Longtime president and CEO Bruce Karstadt announced last April that he would be stepping down after 32 years. ASI worked with executive search firm Isaacson, Miller.

"We really felt like Molly was a good fit, being such an innovative thinker and bringing this incredible set of skills and expertise areas that's such a good match for where we think we want to go in the future," ASI board president Margaret Adamek said.

The board also was impressed with her background in design, her extensive international network and her doctorate in architecture.

"We also felt that was really going to be an asset to the preservation and upkeep of the mansion, and also the possibilities around programming because of her understanding of architectural history," Adamek said.

During Karstadt's tenure, he shifted museum audiences from diehard Swedes to a more diverse community that includes the surrounding Phillips neighborhood. In 2012, he opened the 34,000-square-foot building, the Nelson Cultural Center, and Nordic-inspired Fika Café. He also launched a multiyear plan to renovate ASI's original home, the Park Avenue mansion and carriage house.

Steenson will continue work to find resources to support that restoration through continuing the capital campaign.
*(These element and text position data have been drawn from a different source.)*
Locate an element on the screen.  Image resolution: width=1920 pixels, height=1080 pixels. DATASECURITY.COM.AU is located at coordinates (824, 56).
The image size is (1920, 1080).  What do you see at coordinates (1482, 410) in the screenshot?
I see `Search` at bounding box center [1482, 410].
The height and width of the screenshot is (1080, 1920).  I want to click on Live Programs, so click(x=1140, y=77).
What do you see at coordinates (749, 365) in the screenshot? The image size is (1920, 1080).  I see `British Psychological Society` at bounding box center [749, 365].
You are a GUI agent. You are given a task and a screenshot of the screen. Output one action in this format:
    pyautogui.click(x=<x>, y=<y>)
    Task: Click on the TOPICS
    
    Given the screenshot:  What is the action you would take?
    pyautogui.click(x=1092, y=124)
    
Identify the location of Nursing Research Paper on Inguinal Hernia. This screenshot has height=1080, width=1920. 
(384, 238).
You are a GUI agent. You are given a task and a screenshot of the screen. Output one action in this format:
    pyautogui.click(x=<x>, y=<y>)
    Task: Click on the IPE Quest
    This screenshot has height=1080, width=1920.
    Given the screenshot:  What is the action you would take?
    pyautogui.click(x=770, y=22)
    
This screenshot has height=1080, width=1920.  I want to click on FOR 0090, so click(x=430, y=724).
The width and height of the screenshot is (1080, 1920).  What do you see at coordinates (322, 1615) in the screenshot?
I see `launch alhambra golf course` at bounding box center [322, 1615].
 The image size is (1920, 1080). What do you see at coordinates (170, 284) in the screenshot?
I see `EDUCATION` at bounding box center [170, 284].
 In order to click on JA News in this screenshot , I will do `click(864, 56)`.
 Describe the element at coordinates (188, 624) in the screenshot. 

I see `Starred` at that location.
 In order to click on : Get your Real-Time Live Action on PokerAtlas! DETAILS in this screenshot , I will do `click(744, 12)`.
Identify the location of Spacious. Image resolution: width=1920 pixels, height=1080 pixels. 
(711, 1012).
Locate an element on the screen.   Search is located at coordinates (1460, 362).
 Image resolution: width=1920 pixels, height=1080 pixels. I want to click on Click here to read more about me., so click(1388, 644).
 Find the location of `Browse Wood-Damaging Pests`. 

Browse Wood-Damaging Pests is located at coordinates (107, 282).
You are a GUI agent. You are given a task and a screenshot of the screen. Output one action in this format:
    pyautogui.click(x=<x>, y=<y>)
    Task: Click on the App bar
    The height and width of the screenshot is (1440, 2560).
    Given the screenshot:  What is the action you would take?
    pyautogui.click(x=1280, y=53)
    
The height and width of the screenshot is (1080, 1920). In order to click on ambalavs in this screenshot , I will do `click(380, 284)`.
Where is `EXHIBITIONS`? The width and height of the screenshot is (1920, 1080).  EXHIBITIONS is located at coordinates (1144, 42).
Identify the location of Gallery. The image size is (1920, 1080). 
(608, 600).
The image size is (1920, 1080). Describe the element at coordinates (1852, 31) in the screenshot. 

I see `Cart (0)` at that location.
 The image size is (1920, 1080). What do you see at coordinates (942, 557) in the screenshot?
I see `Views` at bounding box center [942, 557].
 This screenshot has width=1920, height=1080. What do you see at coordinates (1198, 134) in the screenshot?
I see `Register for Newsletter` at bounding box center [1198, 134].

But first, she'll get to know ASI's campus and the surrounding neighborhood, which has a diverse population.

"The Somali population in Minneapolis has grown since I was there," Steenson said. "It was just beginning to be a locus for people from Somalia when I was leaving the Twin Cities, and now it has some 90,000 residents."

She also is curious about the political changes that have taken place in Sweden, toward a more populist party, and what ASI can do to interpret that.

"I don't know yet which direction that would take, but I think that anything that takes into account the fact that Sweden is a multicultural country that has people coming into it, and that is still very much of a story of migration," she said. "This is going to be absolutely important for future shows and future programming."

Steenson will be relocating to the Twin Cities with her husband, Simon King, and their 9-year-old rescue dog, Emoji.